MISSION,S.D. - Three Todd County High School seniors are on fire about a posting on an Internet bulletin board by a school district employee.
Luke Lunderman, Michelle Yellow Eagle and Joleva Carlow say they will not stop until the message sender loses her job. "I thought we left this kind of thinking back in the 1800s," said Lunderman.
The message was sent by Todd County School District secretary Penny Herman and was placed on a KELO-LAND Forums page at 9:09 a.m. on March 15. Though sent during business hours on school district equipment, the controversy centers around the content of the posting.
Picked off the Internet by an unknown employee in the Rosebud tribal offices on March 16, copies spread like a brushfire across the reservation. In part, Herman's message read: "If the Indians were allowed to form their own government in Pennington County and live their own way, that nation would look just like this reservation does. Broken down cars, trash and no respect for the land and other people's property."
Herman's posting was written in response to a news story aired by the station about a Rapid City Indian group requesting money from the Pennington County Commission (see sidebar for copy of posting).
On June 14, the district school board voted three to two to extend an earlier suspension of Herman by school district superintendent Dr. Richard Bordeaux. The board's action added seven working days to Herman's suspension without pay, and includes mandated racial sensitivity counseling through the district's employee assistance program.
Made aware of the Internet posting on March 17, Bordeaux had suspended Herman for three days without pay in late March, and required her to write a formal apology.
"To the Lakota people: I am writing this letter to the Lakota people regarding a letter that was written by me to KELOLAND TV (sic).

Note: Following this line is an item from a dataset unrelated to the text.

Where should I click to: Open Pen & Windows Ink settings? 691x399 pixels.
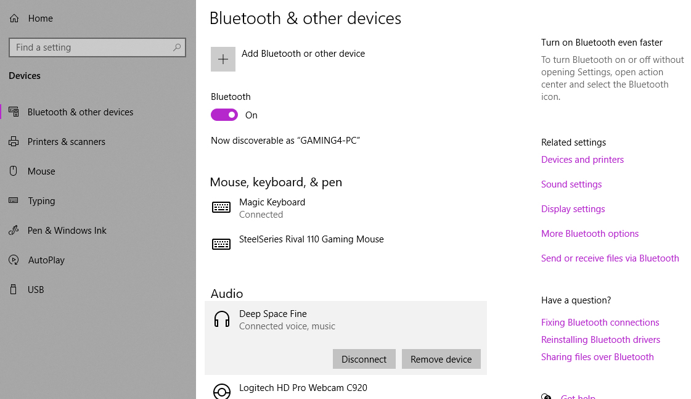pyautogui.click(x=67, y=231)
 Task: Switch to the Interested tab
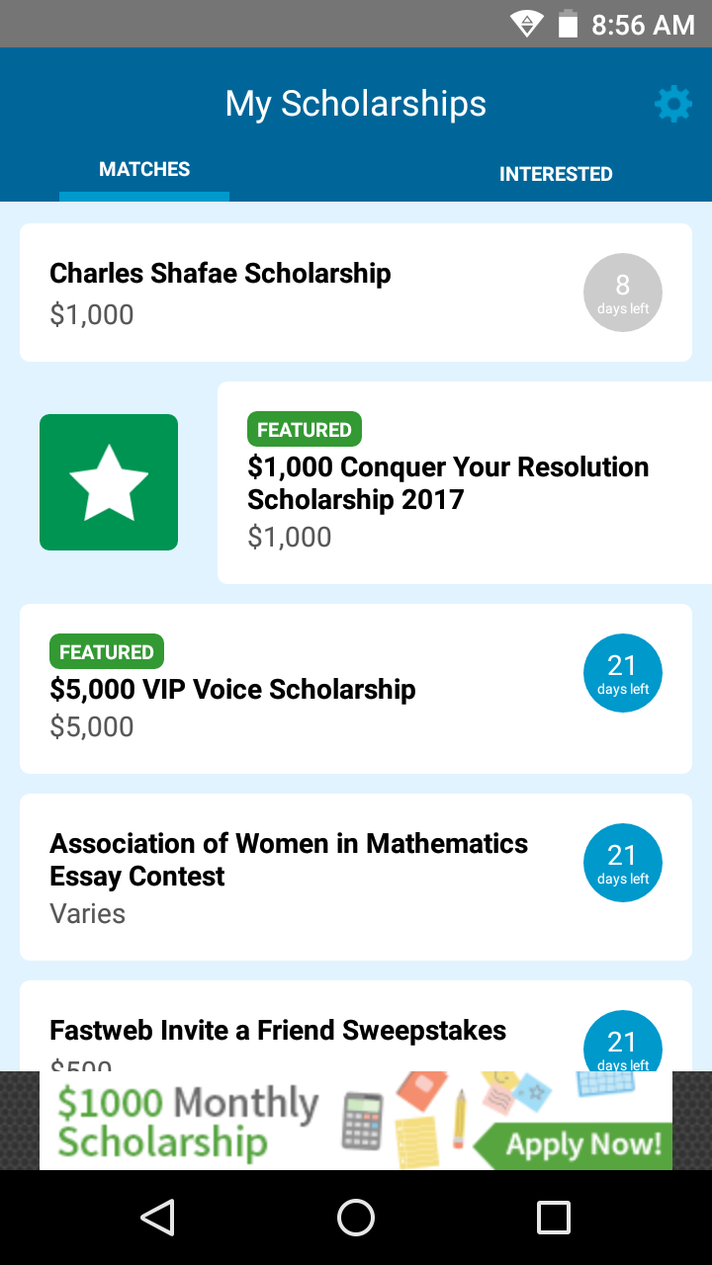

I take full responsibility for writing the letter. It was not my intent in the letter to offend any person or race of people.
To those who were offended, I sincerely apologize.
The letter appeared in the local Todd County Tribune but did little to appease Indian anger.
School board member William Long, who voted for the additional action, said, "I think it's gotten as bad as it can get. You have people who have been friends for years that don't talk to each other now. Our board is now being labeled as three Indians against three whites. But it's not that simple," said Long.
Yellow Eagle, Carlow and Lunderman met with Bordeaux in late March and have since appeared at Herman's hearing and two school board meetings to push the issue. "It makes me very angry that someone who works with Indian kids, and who should be a role model for us, is so negative about us," said Carlow. Carlow testified for a half hour at the June 14 hearing.
After learning the June 14 decision, the students said they will continue to seek Herman's termination by appealing to the Rosebud Sioux Tribal Court. "This kind of hatred will no longer be tolerated by our people, especially from someone who is supposed to be working for us," said Yellow Eagle.
The vote broke on racial lines, with three of the Indian members voting for the extended suspension, and two non-Indian members voting against. Todd County School District is located entirely within the Rosebud Reservation and has a student population that is 93 percent Native American.
Superintendent Bordeaux did not return calls to his office. Reached at their home, Penny Herman's husband, Mission Mayor Jack Herman, said their only response would be, "No comment."